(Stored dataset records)
-- START --
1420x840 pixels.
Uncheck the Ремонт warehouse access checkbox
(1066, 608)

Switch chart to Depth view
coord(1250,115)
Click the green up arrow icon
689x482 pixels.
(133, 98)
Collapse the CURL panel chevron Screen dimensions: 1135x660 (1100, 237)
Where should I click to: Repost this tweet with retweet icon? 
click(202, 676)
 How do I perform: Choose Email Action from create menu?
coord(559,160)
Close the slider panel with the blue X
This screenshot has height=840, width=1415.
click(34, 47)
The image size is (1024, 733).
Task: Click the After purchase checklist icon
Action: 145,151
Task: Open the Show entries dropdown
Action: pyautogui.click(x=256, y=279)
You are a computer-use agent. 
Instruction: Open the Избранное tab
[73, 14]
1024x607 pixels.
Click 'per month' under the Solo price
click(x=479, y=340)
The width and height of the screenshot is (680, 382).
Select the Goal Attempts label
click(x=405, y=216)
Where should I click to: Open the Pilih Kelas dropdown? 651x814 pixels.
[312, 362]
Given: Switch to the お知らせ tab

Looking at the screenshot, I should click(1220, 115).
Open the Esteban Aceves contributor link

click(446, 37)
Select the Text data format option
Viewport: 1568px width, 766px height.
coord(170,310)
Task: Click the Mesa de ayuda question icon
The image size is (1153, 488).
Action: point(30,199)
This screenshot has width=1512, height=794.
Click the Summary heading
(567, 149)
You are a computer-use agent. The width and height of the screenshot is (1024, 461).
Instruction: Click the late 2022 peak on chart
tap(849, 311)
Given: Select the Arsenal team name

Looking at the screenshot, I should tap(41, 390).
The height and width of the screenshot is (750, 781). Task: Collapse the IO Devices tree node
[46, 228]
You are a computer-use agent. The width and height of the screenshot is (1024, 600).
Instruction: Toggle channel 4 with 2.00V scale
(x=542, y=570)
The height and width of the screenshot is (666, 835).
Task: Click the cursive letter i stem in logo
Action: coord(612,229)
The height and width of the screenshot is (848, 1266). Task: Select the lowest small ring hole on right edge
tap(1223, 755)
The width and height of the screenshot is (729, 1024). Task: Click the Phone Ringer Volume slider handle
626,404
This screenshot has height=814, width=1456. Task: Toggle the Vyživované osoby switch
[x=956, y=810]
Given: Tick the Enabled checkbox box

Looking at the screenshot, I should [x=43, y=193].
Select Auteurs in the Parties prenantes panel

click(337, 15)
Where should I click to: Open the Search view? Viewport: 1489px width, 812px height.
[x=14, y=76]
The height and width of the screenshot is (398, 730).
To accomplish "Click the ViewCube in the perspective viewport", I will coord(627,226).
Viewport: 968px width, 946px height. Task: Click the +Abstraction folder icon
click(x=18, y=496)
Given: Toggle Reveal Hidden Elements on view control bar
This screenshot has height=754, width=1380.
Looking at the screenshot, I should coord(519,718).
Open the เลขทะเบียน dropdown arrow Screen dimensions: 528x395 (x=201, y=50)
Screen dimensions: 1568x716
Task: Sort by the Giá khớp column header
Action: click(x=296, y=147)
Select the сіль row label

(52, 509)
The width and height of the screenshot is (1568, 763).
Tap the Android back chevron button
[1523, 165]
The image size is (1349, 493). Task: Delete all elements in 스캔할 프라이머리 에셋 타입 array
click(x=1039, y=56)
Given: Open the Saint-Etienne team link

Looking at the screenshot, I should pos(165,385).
-- END --
WHAT TO PRODUCE: Copy out the lines of the records word for word, starting at the line containing "The width and height of the screenshot is (1568, 763)." and continuing through the end of the records, both ends included.

SOLUTION:
The width and height of the screenshot is (1568, 763).
Tap the Android back chevron button
[1523, 165]
The image size is (1349, 493). Task: Delete all elements in 스캔할 프라이머리 에셋 타입 array
click(x=1039, y=56)
Given: Open the Saint-Etienne team link

Looking at the screenshot, I should pos(165,385).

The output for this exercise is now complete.